Exogenous activated NK cells enhance trafficking of endogenous NK cells to endometriotic lesions

  • Mary Lourdes Montenegro1Email author,
  • Rui Alberto Ferriani1 and
  • Per H. Basse2
BMC Immunology201516:51

https://doi.org/10.1186/s12865-015-0105-0

Received: 20 January 2015

Accepted: 26 June 2015

Published: 29 August 2015

Abstract

Background

Endometriosis is defined as the presence of endometrial glands and stroma at ectopic locations. Although the prevalence of endometriosis is as high as 35 %–50 %, its pathogenesis remains controversial. An increasing number of studies suggest that changes in immune reactivity may be primarily involved in the development of endometriosis development. In this sense, it has been strongly suggested that a fundamental part of immunologic system, the natural killer cells (NK cells), are an important part of this process. NK cells, a component of the innate immune system, have been extensively studied for their ability to defend the organism against infections and malignancy. Recent studies have shown that IL-2-activated NK (A-NK) cells are able to attack and destroy tumors in lungs and livers of mice, demonstrating the therapeutic potential of these cells.
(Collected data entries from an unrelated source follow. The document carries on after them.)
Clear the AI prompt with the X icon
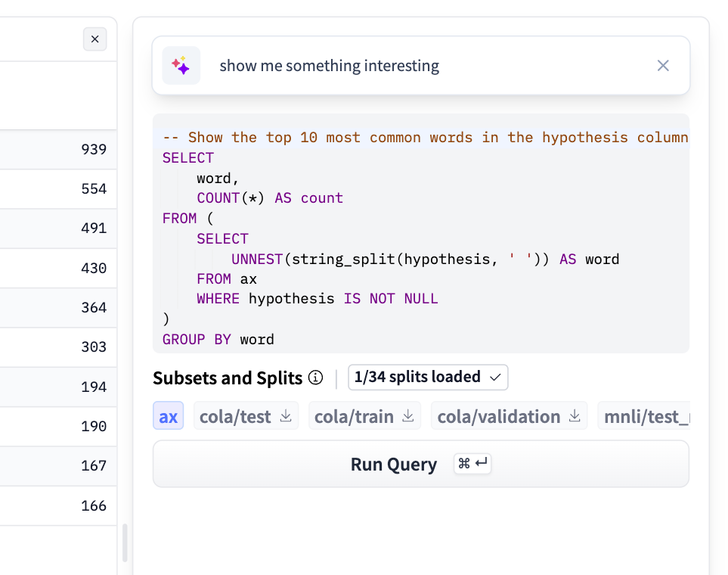Screen dimensions: 728x575 663,66
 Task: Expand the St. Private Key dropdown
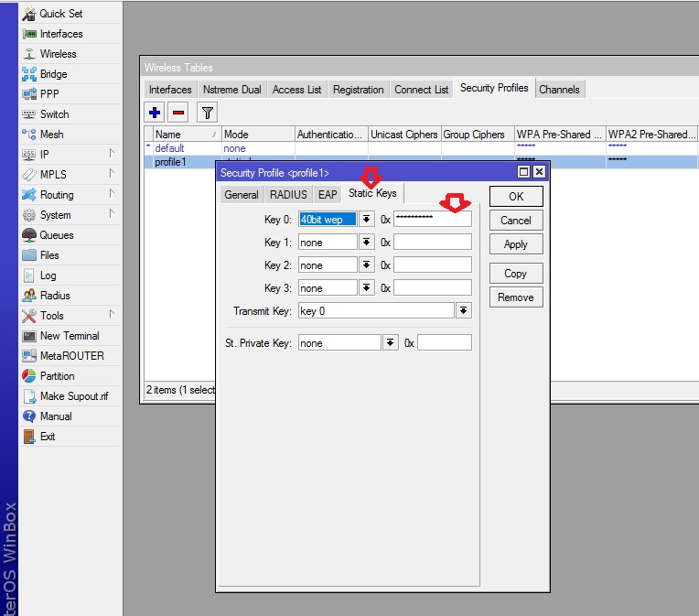(391, 343)
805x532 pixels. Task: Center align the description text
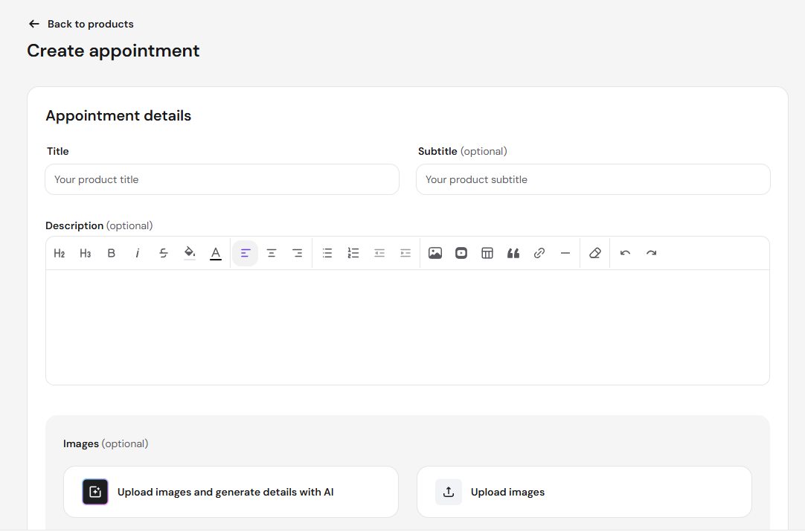tap(271, 253)
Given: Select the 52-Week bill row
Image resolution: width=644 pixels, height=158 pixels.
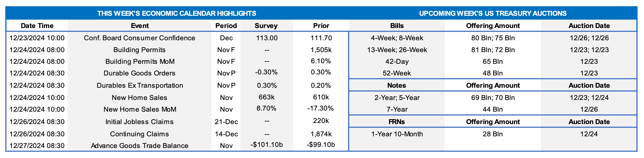Looking at the screenshot, I should tap(397, 73).
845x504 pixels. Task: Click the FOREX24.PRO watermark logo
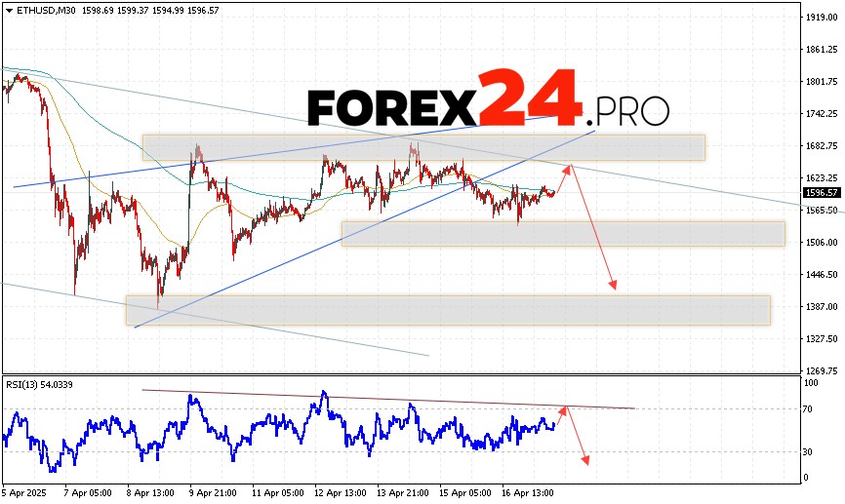488,98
Similarly to metastatic tumor cells, endometrial cells are able to adhere, infiltrate and proliferate at ectopic locations. Therefore, in this study, we evaluated the ability of adoptively transferred and endogenous NK cells to infiltrate endometriosis lesions.

Methods

As NK cells donors were used C57BL/6 B6. PL- Thy 1.1 female mice. As uterine horns donors were used C57/BL6+GFP female mice and as endometriosis recipients C57BL/6 Thy1.2 female mice. Endometriosis induction was made by injection of endometrial tissue fragments. After 4 weeks, necessary for endometriosis lesions establishment the animals were divided in 3 experimental groups with 10 animals each. Group 1 received i.v doses of 5x106 A-NK in 200μl RPMI; Group 2 received i.p dose of 5x106 A-NK in 200μl RPMI and Group 3 received i.p dose of IL2 (0.5 mL RPMI containing 5.000U of IL2).

Results

Our data show that exogenous A-NK cells injected via ip combined with endogenous A-NK cells seems to be the most efficient way for activated NK cells track and infiltrate endometriosis.

Conclusion

For the first time, it was shown that both endogenous as exogenous A-NK cells are able to track, migrate and infiltrate endometriosis lesion. This seems to be a promising result, and if confirmed the efficiency of A-NK cells in killing endometriosis lesions, maybe in the future we could use this approach as an alternative treatment for women with endometriosis.

Keywords

EndometriosisNK cellsActivated NK cellsA-NK cellsTreatment

Background

Endometriosis is cracterized by presence of endometrial glands and stroma in ectopic locations, as pelvic peritoneum, ovaries, and rectovaginal septum, affecting 6 % to 10 % of women in reproductive age [1]. Endometriosis can cause dysmenorrhea, dyspareunia, chronic pelvic pain and infertility [1]. The prevalence of endometriosis in women experiencing pain, infertility, or both is as high as 35 %–50 % [2]. The pathogenesis of endometriosis remains controversial. Currently, an increasing number of studies have addressed whether changes in immune reactivity may facilitate development of endometriosis [35]. In this sense, it has been strongly suggested that a fundamental part of immunologic system, the natural killer cells (NK cells), are an important part of this process [6, 7].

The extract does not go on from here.